Lucas Fadul
Brasília – O governo de Kiev e os separatistas do Leste da Ucrânia firmaram ontem acordo para um cessar-fogo, em mais uma tentativa de reverter a escalada da violência na ex-república soviética. A suspensão das hostilidades, em vigor desde as 15h locais, foi estabelecida após uma conversa por telefone entre o presidente ucraniano, Petro Poroshenko, e o colega russo, Vladimir Putin. “Essa é a razão pela qual acredito que é nossa responsabilidade comum fazer esse cessar-fogo durar por muito tempo”, indicou Poroshenko. A conclusão da trégua coincidiu com o encerramento da cúpula da Organização do Tratado do Atlântico Norte (Otan), em Newport, no País de Gales. Para fazer frente ao que chamou de “agressão russa à Ucrânia”, a aliança militar ocidental anunciou a criação de uma força permanente de pronta-resposta no Leste Europeu.

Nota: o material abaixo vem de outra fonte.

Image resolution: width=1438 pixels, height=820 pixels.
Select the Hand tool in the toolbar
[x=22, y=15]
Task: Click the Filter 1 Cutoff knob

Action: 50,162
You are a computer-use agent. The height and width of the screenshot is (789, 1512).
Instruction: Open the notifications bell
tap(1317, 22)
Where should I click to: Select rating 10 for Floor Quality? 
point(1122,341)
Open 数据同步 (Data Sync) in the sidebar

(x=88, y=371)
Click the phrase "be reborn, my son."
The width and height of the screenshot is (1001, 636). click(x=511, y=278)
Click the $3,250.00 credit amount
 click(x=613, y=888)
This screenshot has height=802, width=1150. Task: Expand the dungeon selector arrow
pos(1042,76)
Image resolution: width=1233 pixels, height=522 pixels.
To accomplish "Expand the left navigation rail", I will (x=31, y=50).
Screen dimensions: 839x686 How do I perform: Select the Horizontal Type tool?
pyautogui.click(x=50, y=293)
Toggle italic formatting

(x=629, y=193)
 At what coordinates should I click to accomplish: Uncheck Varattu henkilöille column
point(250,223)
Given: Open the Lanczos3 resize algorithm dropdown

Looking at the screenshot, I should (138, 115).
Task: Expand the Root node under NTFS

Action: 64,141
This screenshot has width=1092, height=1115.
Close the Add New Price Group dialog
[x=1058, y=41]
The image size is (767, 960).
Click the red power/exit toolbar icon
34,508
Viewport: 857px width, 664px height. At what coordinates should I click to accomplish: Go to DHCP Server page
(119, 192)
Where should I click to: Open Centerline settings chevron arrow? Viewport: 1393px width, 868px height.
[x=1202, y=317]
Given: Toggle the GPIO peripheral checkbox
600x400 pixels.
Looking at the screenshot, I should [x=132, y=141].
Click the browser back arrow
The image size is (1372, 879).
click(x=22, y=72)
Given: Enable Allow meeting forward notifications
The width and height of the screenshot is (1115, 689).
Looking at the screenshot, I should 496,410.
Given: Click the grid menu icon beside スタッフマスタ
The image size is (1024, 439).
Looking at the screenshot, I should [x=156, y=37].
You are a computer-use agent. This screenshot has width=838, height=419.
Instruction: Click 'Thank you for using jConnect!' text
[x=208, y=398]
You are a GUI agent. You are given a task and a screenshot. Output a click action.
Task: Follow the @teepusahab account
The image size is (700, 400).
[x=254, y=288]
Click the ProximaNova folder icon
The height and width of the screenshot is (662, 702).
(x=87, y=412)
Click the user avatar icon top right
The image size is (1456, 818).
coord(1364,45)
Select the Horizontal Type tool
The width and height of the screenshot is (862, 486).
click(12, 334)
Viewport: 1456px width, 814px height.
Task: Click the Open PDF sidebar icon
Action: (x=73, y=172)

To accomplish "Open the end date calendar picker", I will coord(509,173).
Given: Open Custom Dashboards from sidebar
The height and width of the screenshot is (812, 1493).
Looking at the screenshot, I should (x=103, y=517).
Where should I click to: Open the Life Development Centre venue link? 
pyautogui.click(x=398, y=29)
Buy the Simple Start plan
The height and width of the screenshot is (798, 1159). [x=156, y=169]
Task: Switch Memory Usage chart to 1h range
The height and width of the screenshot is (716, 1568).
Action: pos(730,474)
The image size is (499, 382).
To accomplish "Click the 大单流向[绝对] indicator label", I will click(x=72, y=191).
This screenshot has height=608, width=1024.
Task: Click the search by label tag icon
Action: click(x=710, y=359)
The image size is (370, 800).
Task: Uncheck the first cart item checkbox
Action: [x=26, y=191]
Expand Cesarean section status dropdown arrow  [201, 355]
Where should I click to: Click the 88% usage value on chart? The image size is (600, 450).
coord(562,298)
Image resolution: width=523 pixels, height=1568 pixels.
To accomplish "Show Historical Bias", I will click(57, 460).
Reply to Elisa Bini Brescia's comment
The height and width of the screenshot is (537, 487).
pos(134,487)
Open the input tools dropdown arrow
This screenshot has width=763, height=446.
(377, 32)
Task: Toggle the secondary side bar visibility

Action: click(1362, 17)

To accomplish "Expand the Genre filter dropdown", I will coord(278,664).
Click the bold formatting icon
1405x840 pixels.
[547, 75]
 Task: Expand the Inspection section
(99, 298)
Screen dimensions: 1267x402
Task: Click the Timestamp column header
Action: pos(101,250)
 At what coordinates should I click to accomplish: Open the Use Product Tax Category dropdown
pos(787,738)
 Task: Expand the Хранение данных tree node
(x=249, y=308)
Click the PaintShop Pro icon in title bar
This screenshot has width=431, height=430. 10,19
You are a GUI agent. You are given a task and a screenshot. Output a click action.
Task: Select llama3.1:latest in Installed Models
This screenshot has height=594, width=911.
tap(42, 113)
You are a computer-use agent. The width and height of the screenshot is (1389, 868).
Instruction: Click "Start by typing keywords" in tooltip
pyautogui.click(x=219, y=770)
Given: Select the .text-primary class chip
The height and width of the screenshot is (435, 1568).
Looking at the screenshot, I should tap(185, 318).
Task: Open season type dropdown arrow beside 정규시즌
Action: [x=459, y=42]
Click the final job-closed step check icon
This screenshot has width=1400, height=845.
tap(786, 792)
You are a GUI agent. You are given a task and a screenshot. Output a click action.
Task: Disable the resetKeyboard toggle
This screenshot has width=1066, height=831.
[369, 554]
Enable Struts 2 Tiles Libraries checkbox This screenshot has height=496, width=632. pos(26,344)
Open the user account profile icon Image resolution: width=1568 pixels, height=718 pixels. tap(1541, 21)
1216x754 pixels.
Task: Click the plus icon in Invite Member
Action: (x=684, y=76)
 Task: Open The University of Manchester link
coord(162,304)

O secretário-geral da Otan, Anders Fogh Rasmussen, manifestou cautela e reservas em relação ao plano de Moscou para solucionar a crise ucraniana, mas disse esperar que a trégua marque o começo de um processo político rumo ao fim do conflito. “Uma coisa é declarar um cessar-fogo, mas a próxima etapa crucial é a aplicação, de boa-fé, e isso ainda precisa ser visto”, ponderou, durante entrevista coletiva no encerramento da cúpula de Newport. De acordo com Rasmussen, os milhares de soldados da nova força poderão ser posicionados em qualquer lugar mundo no intervalo de poucos dias. “Nesses tempos turbulentos, a Otan deve estar pronta a assumir todas as missões e a proteger os aliados contra ameaças”, explicou o secretário-geral. Dos 4 mil militares que devem integrar a unidade, o Reino Unido se comprometeu a ceder mil.
O presidente Barack Obama fez coro com as desconfianças Rasmussen em relação à proposta do Kremlin para pôr fim ao conflito separatista, mas também manifestou esperança de que a trégua possa arrefecer as tensões. O líder americano voltou a ameaçar Moscou com mais sanções econômicas, embora tenha acenado com a rápida suspensão das represálias, caso o cessar-fogo perdure.
Um correspondente da agência de notícias Reuters no leste da Ucrânia informou ter ouvido três explosões ao norte de Donestk – principal reduto separatista –, minutos depois de a trégua entrar em vigor. Nas primeiras horas do dia, os combates prosseguiam também nos acessos a Mariupol, estratégico porto sob assédio rebelde. “Nós também enviamos uma mensagem forte para a Rússia, de que as ações têm consequências. Hoje, os EUA e a Europa estão finalizando medidas para aprofundar e ampliar as sanções contra setores de energia, defesa e finanças da Rússia”, completou Obama. Putin é acusado pelos líderes ocidentais de apoiar a contra-ofensiva dos separatistas com armamento e tropas.
VITÓRIA
Em entrevista por telefone, o cientista político Heni Ozi Cukier, professor de relações internacionais da Escola Superior de Propaganda e Marketing (ESPM), disse que, até o momento, a derrota no conflito parece ficar com o governo de Kiev. “O status quo é a vitória da Rússia”, afirmou. “Há pouco tempo, os insurgentes e as forças ucranianas anunciaram um cessar-fogo de 15 dias, que não durou nada”, lembrou. “A única saída militar para a Ucrânia seria derrotar os separatistas. Kiev precisa de vitórias militares e políticas, mas não acho que isso acontecerá.”
Para Heni, mesmo que a Rússia tentasse estabelecer-se no Leste da Ucrânia pela força, não haveria intervenção externa em defesa de Kiev. “Putin pode conseguir o quer realizando a manutenção do envio de tropas. Acredito que o Ocidente não fará nada mesmo que ele invada as regiões de conflito”, analisa. “O presidente russo teria de fazer algo bem mais grave, como invadir a Ucrânia inteira ou alguma das ex-repúblicas soviéticas do Báltico (Letônia, Lituânia e Estônia, as três integrantes da Otan), para desencadear alguma resposta ocidental efetiva”. Ainda segundo o especialista, caso não consiga arrastar a Otan para o conflito, o governo de Kiev terá de fazer concessões e conformar-se com a perda de território.